> **Pixel coordinate grounding data**
[Start of Attachment]

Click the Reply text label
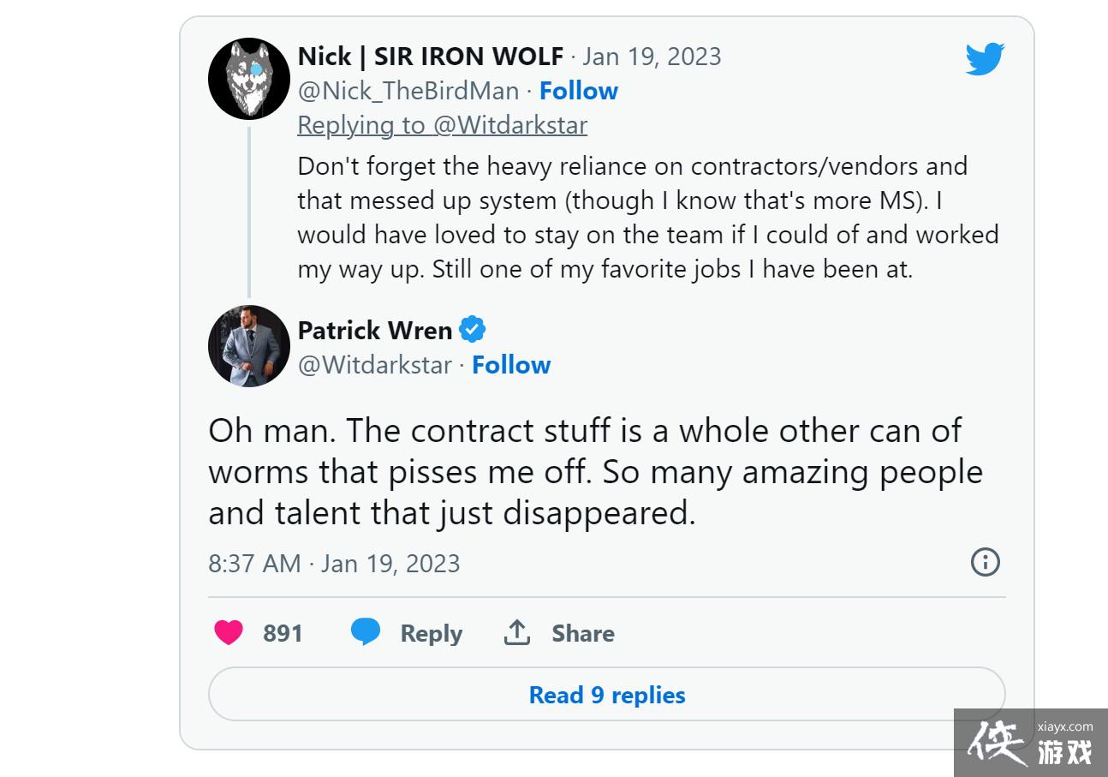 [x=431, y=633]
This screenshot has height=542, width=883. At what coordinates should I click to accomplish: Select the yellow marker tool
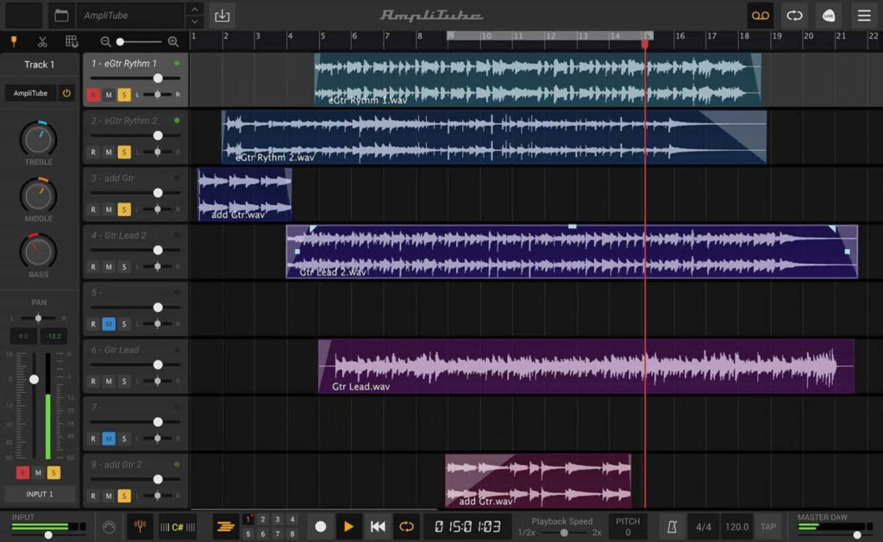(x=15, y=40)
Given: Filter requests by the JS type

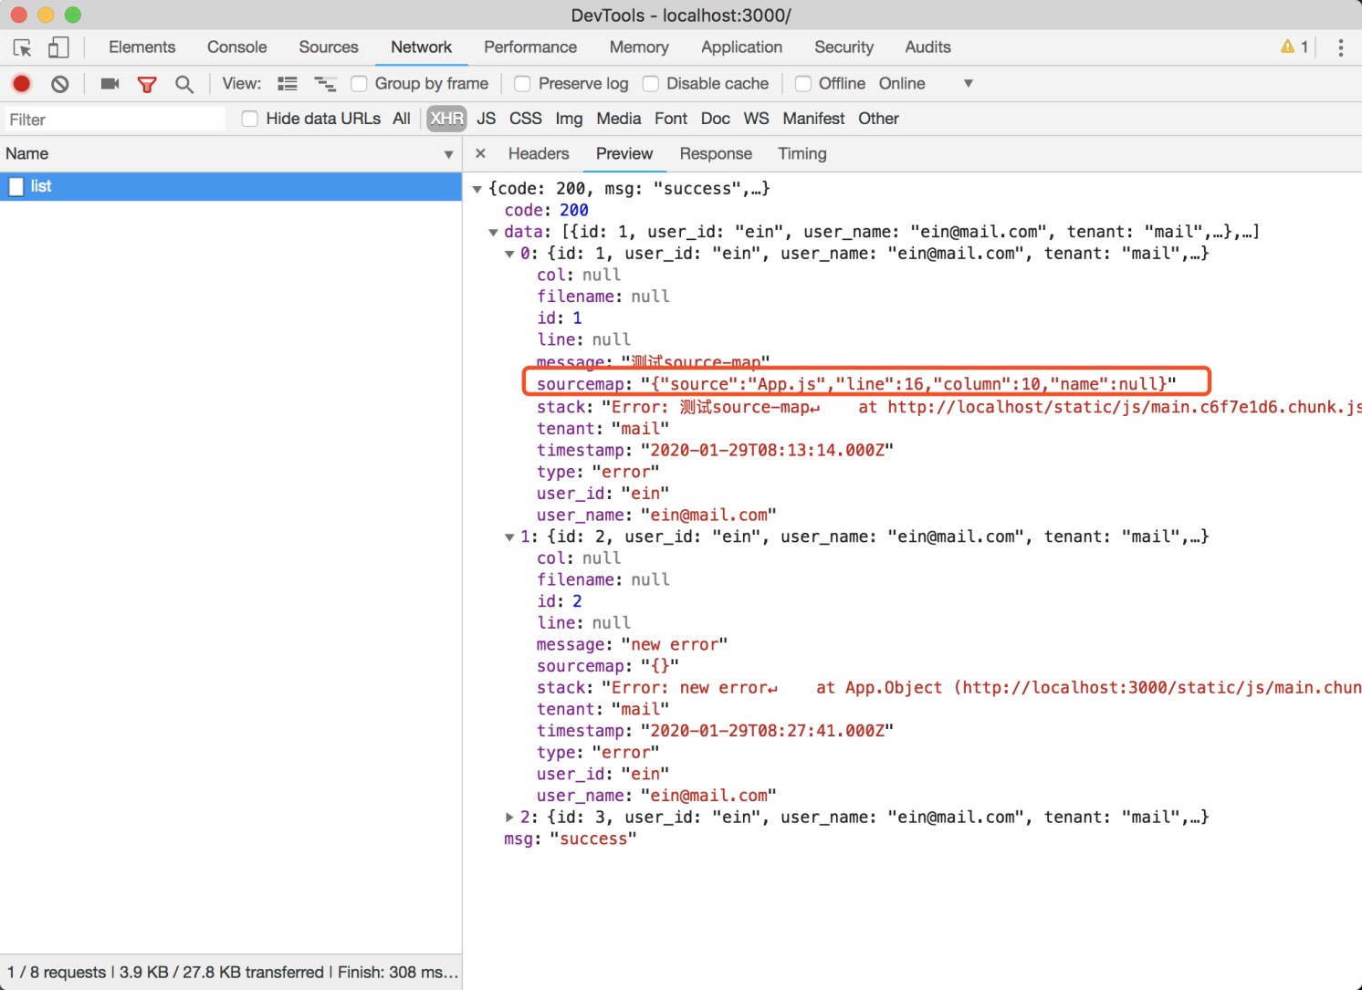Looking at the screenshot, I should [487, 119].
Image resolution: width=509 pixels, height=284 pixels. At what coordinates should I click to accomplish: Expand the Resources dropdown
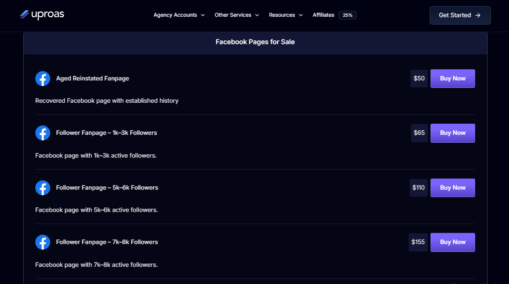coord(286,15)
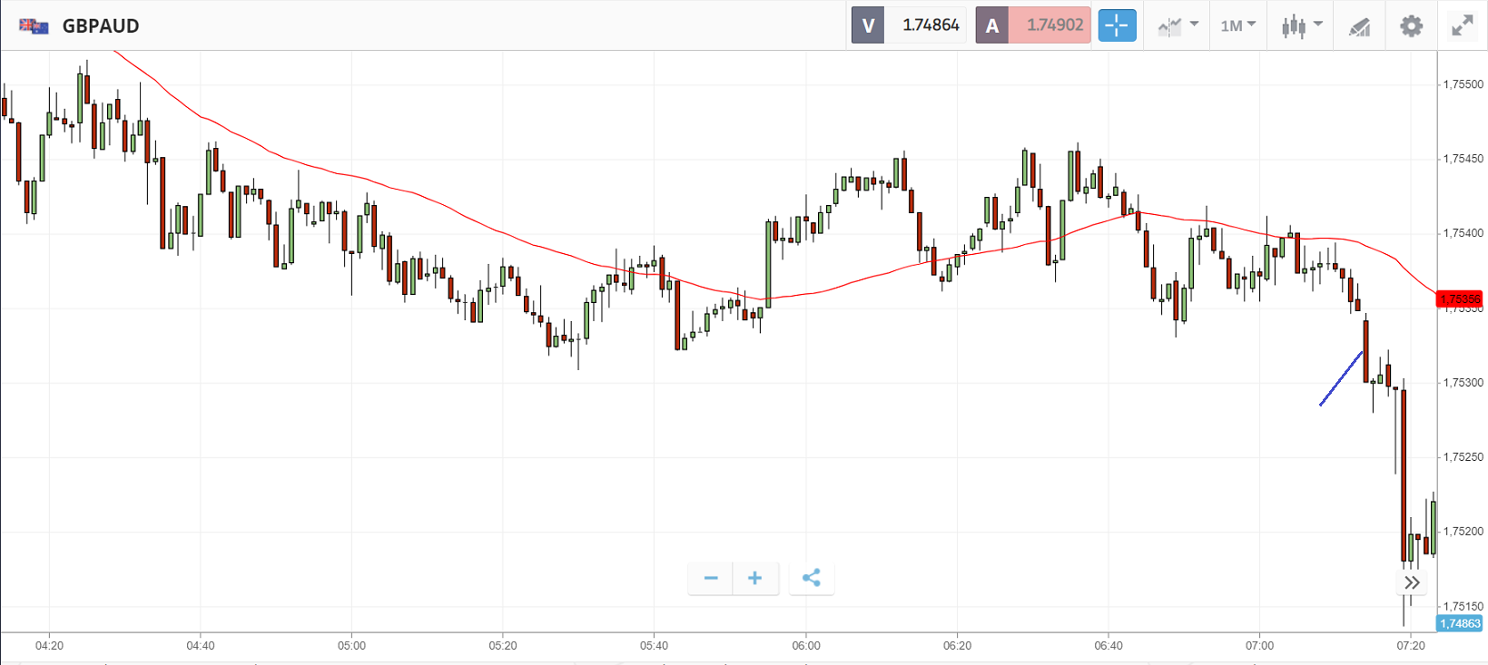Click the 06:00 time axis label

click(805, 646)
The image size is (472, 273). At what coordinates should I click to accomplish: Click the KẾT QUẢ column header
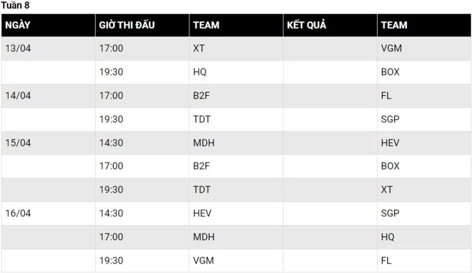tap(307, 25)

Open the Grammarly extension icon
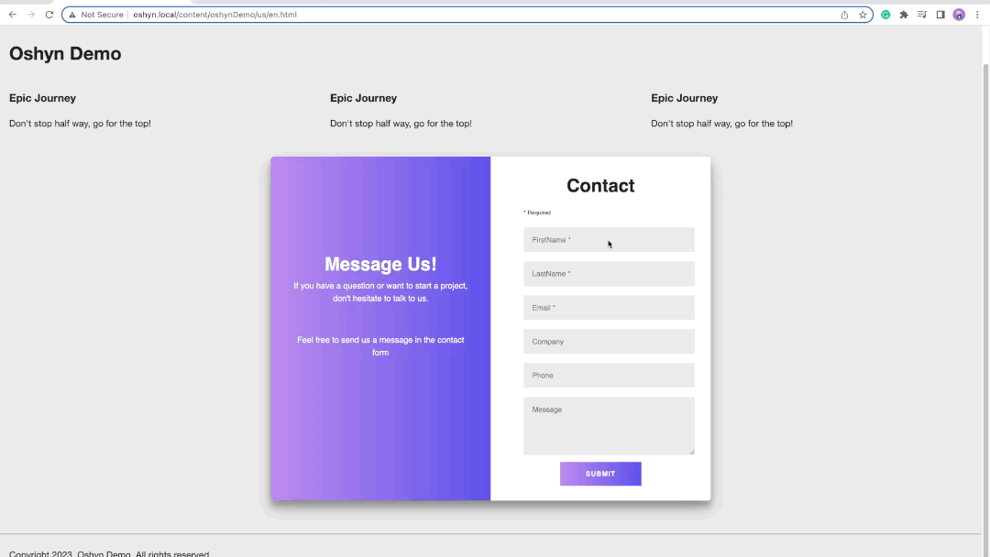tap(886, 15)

[End of Attachment]

> **TASK DESCRIPTION**
Set the entries down again exactly. Do not include the images.

> **ANSWER TO THIS PROBLEM**
Click the Reply text label
 [x=431, y=633]
This screenshot has height=542, width=883. At what coordinates should I click to accomplish: Select the yellow marker tool
(x=15, y=40)
Given: Filter requests by the JS type

Looking at the screenshot, I should [487, 119].
Image resolution: width=509 pixels, height=284 pixels. At what coordinates should I click to accomplish: Expand the Resources dropdown
coord(286,15)
Click the 06:00 time axis label

click(805, 646)
The image size is (472, 273). At what coordinates should I click to accomplish: Click the KẾT QUẢ column header
tap(307, 25)

Open the Grammarly extension icon
tap(886, 15)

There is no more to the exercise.